Sometimes it's just the impatience of the experienced with those who don't know thinking they know better. This is part of my personality, increasing the older I get and the more I learn, and I know that. I fight this a lot, not just when it comes to other widows, but in my life in general; it's easy for me to swap compassion for curmudgeonliness when dealing with people who lack self-knowledge and perspective, and (and this is the crux of it, really) seem entirely unwilling to do what's necessary to gain either. I have to be vigilant against arrogance, because it's a little too easy for me to go there, and I really don't want to be an ass. But I'm often overcome with a feeling of "You can't tell these kids nothin'" when I've read at the board. When I was a new widow, people told me it would get better, and while in my deepest, darkest heart (or what was left of it), I feared that they might be wrong, I HAD to believe they were right. I HAD to recognize my own cluelessness in the face of this catastrophe, and my weakness and the very real temporary insanity that goes hand-in-hand with grief, and put my heart and my hopes in the hands and words of those who had regained their strength, their sanity, and had seen the future that I could only fear in my pain and understandable ignorance. I HAD to do it to survive, because the despair of the alternative was frightening. It's one thing to say, "I don't know how I'll ever feel better; it seems impossible," and quite another to assert that "I will never feel better; it's impossible" anytime anyone dared to tell me otherwise. And when I run up against that anywhere, I just withdraw. Damn kids'll figure it out eventually, same as the rest of us, I reckon. I only care to talk when people are actually listening; when it becomes clear that that isn't happening, I tend to just shut my mouth. I hate to waste my breath. And when I've gotten into that mindset, my offering "words of wisdom" to anyone is ill-advised; they'll be sharp and likely to do more damage instead of mitigating any. I've lost count of the times I've started responding to a thread, stopped to reread what I've written, and thought, "Well, that's not going to make anyone feel better!" and closed the window entirely, lest I be tempted to go ahead and shoot from the hip.

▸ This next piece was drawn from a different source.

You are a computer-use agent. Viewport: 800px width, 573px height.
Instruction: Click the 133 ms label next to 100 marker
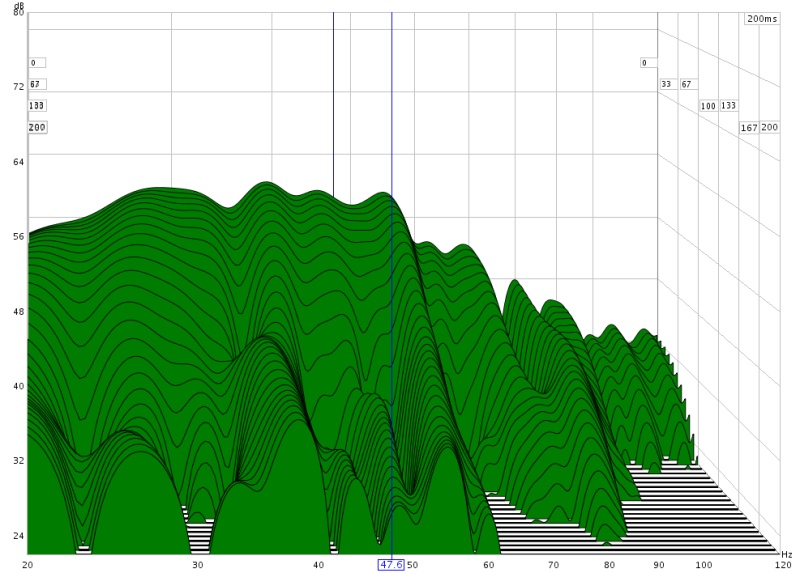click(x=729, y=106)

I really don't know. I guess the pertinent question is, what is our responsibility to our fellow humans? Are we obligated to do what we can, even when it's not enough, quite possibly futile, and we know that going in, because every little bit helps? Philosophically, I would agree with that. And yet, is there a point where you can safely say you've done your part, knowing that every day, you're going to run across another wounded soul? I love to talk about boundaries, but am having trouble finding this one. It's a moving target, if it exists at all.

These are existential and self-evaluative questions more than grief questions, I realize. It's just that they've come up again and again in the drama-filled crucible that is the widow board, and I'm still mulling them, despite withdrawing there. I feel like I'm going to have to figure out an answer for myself if I hope to have any peace. And I guess that's where I am now in this grief journey. A's death is no longer an "event" I am directly responding to; that part is largely done. However, it is an omnipresent influence that informs everything I do and think and try in my life. Maybe I'm in the lesson-learning portion of this course, where I'm in a position to start taking what I've learned and synthesizing it with everything else I've ever learned and applying it to my life looking backward and going forward. Every time we have an epiphany that changes our perspective and our understanding, we tend to review everything that has passed so far through that new lens, and reimagine what is yet to come through same. So the existentialism and the grief are inextricably tied together now for me. I suppose that's what happens when you have to face mortality as reality instead of theory. Does it happen to all of us?